Where the open source community meets: Secure your spot for Percona Live Amsterdam! - Register

Downloads

Blog

Introducing tcprstat, a TCP response time tool

September 1, 2010

Author

Baron Schwartz

MySQL

Percona Software

Share this Post:

Ignacio Nin and I (mostly Ignacio) have worked together to create tcprstat[1], a new tool that times TCP requests and prints out statistics on them. The output looks somewhat like vmstat or iostat, but we’ve chosen the statistics carefully so you can compute meaningful things about your TCP traffic.

What is this good for? In a nutshell, it is a lightweight way to measure response times on a server such as a database, memcached, Apache, and so on. You can use this information for historical metrics, capacity planning, troubleshooting, and monitoring to name just a few.

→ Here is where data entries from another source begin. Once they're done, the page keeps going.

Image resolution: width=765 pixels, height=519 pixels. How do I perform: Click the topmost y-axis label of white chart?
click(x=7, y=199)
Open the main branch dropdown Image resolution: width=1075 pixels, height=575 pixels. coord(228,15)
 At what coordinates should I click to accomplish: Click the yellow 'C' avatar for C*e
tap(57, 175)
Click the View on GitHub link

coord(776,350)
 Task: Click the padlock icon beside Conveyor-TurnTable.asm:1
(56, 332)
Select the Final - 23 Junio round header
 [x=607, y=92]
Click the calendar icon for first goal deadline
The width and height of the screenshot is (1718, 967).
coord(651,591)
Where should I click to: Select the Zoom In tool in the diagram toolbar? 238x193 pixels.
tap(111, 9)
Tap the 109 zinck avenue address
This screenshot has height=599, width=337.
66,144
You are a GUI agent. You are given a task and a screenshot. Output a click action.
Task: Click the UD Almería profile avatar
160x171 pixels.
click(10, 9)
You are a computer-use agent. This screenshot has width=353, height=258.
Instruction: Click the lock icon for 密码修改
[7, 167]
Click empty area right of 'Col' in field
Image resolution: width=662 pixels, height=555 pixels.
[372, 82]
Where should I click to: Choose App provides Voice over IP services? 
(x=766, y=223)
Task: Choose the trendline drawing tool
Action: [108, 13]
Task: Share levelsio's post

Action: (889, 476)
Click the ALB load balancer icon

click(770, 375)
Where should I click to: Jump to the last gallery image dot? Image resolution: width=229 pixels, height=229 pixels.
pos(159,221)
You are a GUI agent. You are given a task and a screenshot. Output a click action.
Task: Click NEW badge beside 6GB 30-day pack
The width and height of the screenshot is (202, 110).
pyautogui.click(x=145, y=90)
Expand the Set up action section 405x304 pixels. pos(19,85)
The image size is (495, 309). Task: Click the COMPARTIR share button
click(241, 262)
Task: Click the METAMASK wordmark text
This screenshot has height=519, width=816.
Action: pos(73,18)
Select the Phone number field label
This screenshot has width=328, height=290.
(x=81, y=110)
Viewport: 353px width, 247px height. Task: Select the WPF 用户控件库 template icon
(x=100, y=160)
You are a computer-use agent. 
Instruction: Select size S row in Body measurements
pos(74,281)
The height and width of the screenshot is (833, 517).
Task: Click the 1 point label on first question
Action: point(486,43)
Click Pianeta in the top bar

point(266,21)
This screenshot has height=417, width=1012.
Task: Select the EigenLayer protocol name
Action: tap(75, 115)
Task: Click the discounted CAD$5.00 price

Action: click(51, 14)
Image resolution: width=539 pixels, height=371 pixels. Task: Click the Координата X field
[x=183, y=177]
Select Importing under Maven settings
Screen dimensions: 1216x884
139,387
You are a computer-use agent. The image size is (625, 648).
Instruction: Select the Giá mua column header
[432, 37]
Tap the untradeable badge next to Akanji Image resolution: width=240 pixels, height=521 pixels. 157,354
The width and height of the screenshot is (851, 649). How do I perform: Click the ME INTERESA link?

The tcprstat tool itself is a means of gathering raw statistics, which are suitable for storing and manipulating with other programs and scripts. By default, tcprstat works just like vmstat: it runs once, prints out a line, and exits. You’ll probably want to tell it to run forever, and continue to print out more lines. Each line contains a timestamp and information about the response time of the requests within that time period. Here “response time” means, for a given TCP connection, the time elapsed from the last inbound packet until the first outbound packet. For many simple protocols such as HTTP and MySQL, this is the moral equivalent of a query’s response time.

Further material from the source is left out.